Release: 8th October 2018
Format: BR / DVD
When Ellen, the matriarch of the Graham family, passes away, her daughter Annie (Toni Colette) and her husband (Gabriel Byrne) and their two children begin to unravel cryptic and increasingly terrifying secrets about their ancestry. The more they discover, the more they find themselves trying to outrun the sinister fate they seem to have inherited. Making his feature debut, writer-director Ari Aster unleashes a nightmare vision of a domestic breakdown that exhibits the craft and precision of a nascent auteur, transforming a familial tragedy into something ominous and deeply disquieting, and pushing the horror movie into chilling new terrain with its shattering portrait of heritage gone to hell.
Stanley Kubrick once said that he found ghost stories hopeful because it presented an idea that there is an afterlife. Ari Aster seems intent on a taking an altogether nihilistic angle on this argument; there might be a spirit world, but it is a terrifying place and we cannot do anything about it. Welcome the brooding, oppressive, soul sucking menace of Hereditary.
Whether it is an allegory for the fear of inheriting mental illness, a commentary on the angst of parent / child misalignment, a musing on the trappings of prodigious expectations, or just some freaky-ass sequel to Rosemary’s Baby, one thing is for sure; Hereditary is the best horror you’ll have seen in a long time.

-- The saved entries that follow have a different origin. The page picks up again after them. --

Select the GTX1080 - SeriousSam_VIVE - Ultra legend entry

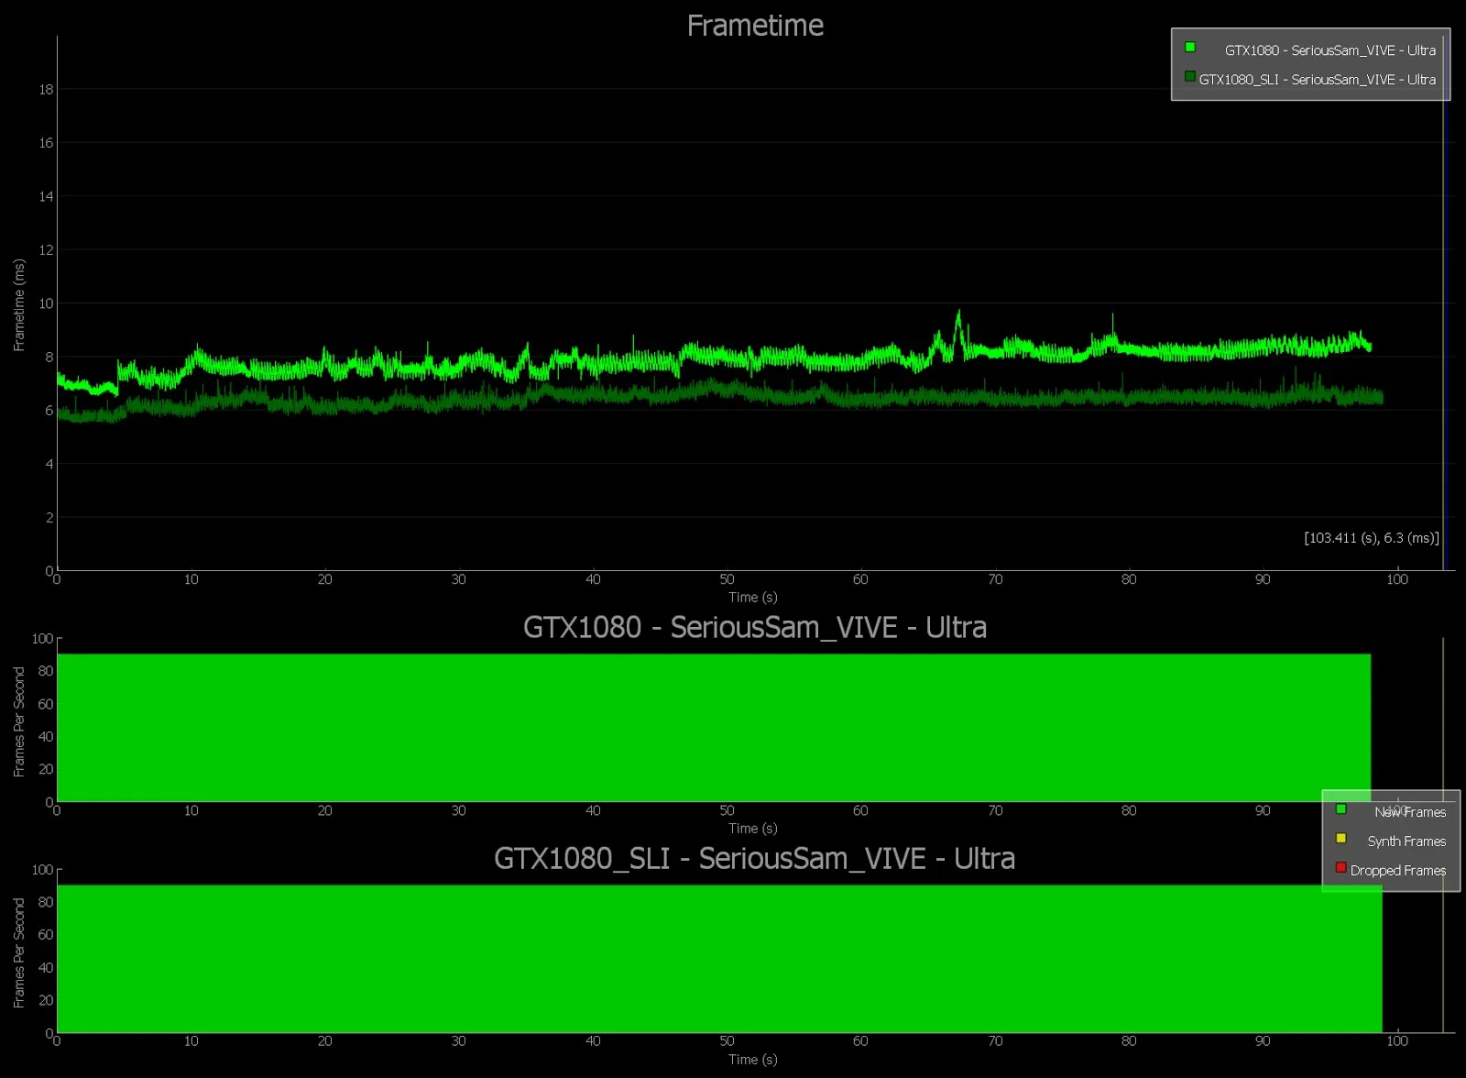coord(1329,50)
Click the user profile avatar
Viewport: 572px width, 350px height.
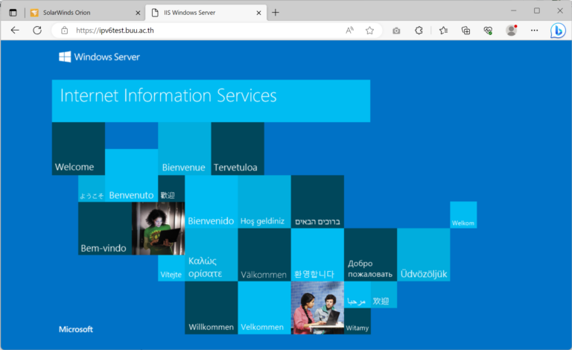tap(511, 31)
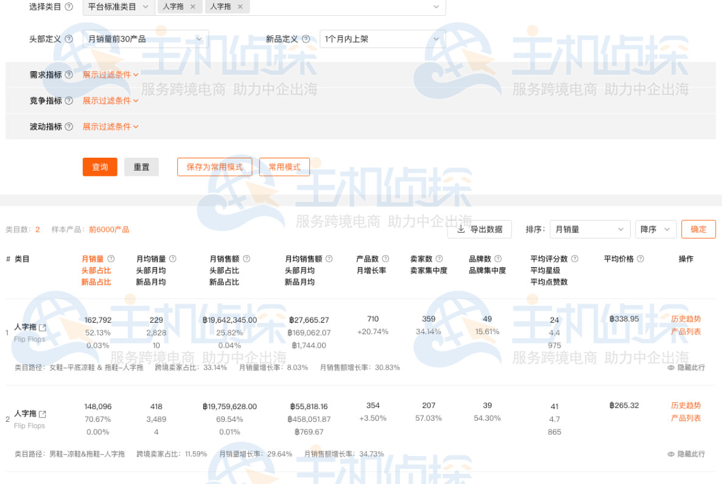
Task: Click help icon beside 月销量 column header
Action: tap(111, 259)
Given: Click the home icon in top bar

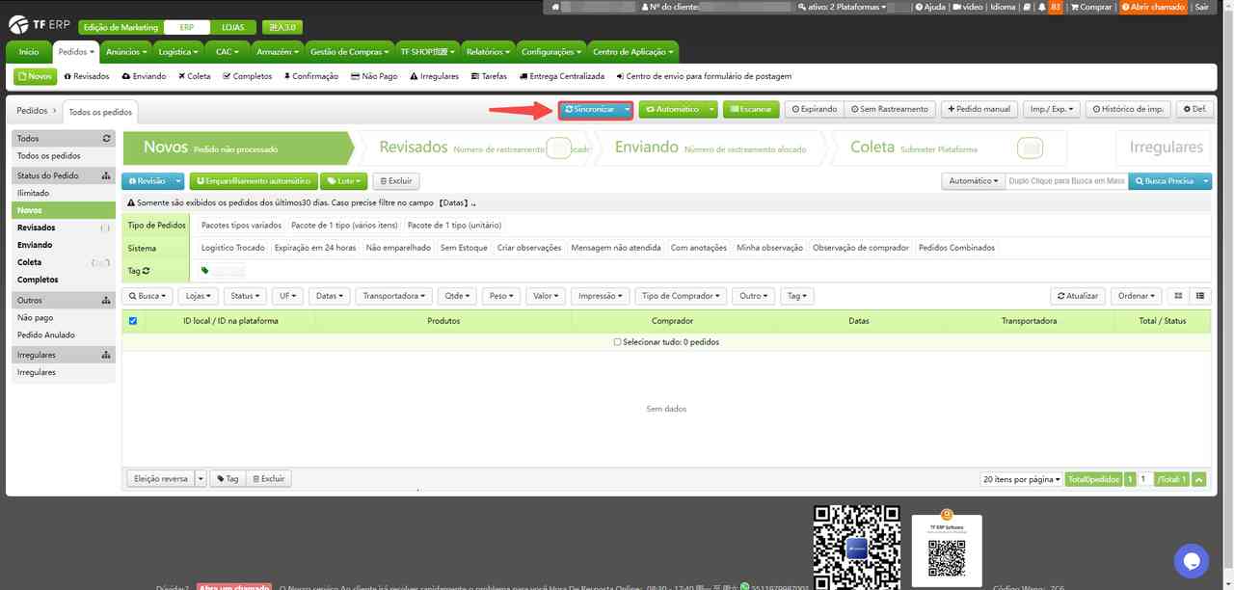Looking at the screenshot, I should (x=555, y=7).
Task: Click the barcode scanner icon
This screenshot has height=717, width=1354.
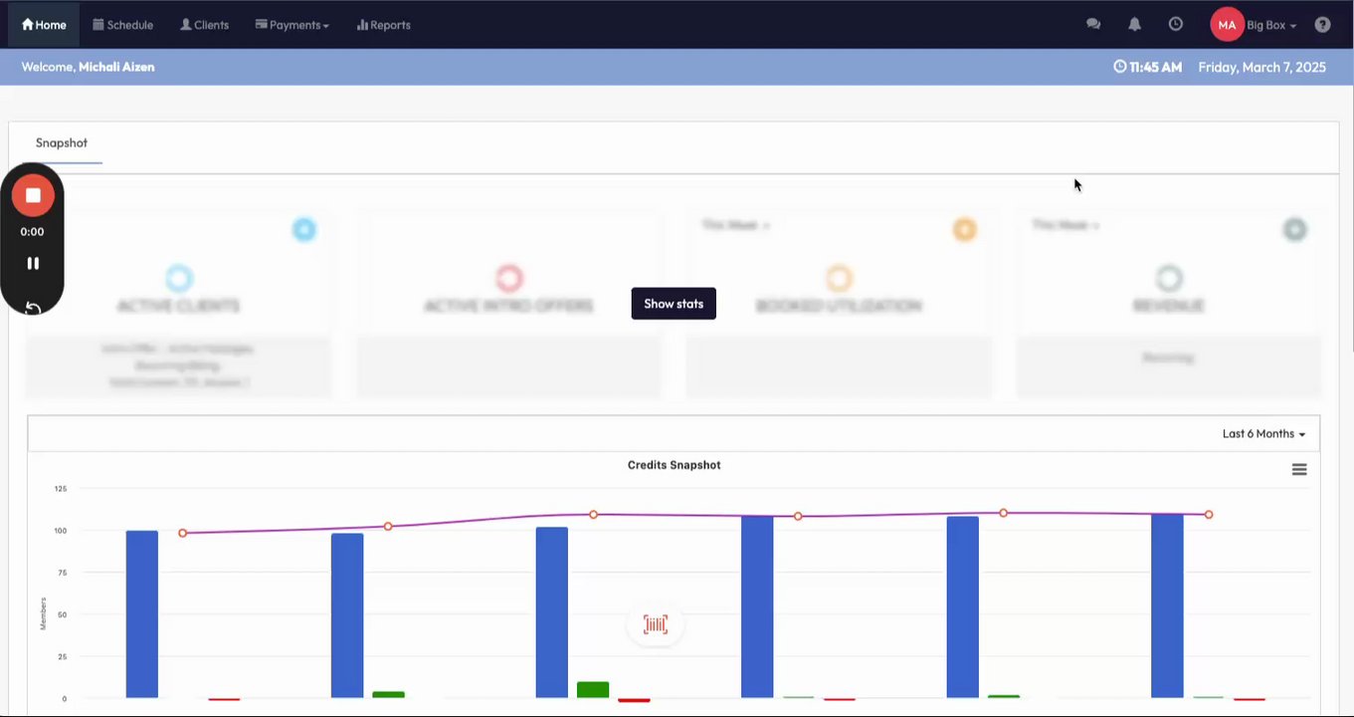Action: point(656,624)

Yes, there have been films such as Get Out and The Witch, but the former is more like an episode of The Twilight Zone and the latter, folklore. Hereditary is a straight up, creeping, nightmare inducing knife slice to the jugular. Here is a film so utterly terrifying that it has gained comparisons to the likes of The Exorcist. And with good reason. Hereditary is an all-out assault on the psyche. It plays with themes of control (or lack thereof), mercurial reality and voyeurism. The ever-present use of doll houses and miniatures sets out an aesthetic that adds to this labyrinthian reality plucked straight from the mind of M. C. Escher.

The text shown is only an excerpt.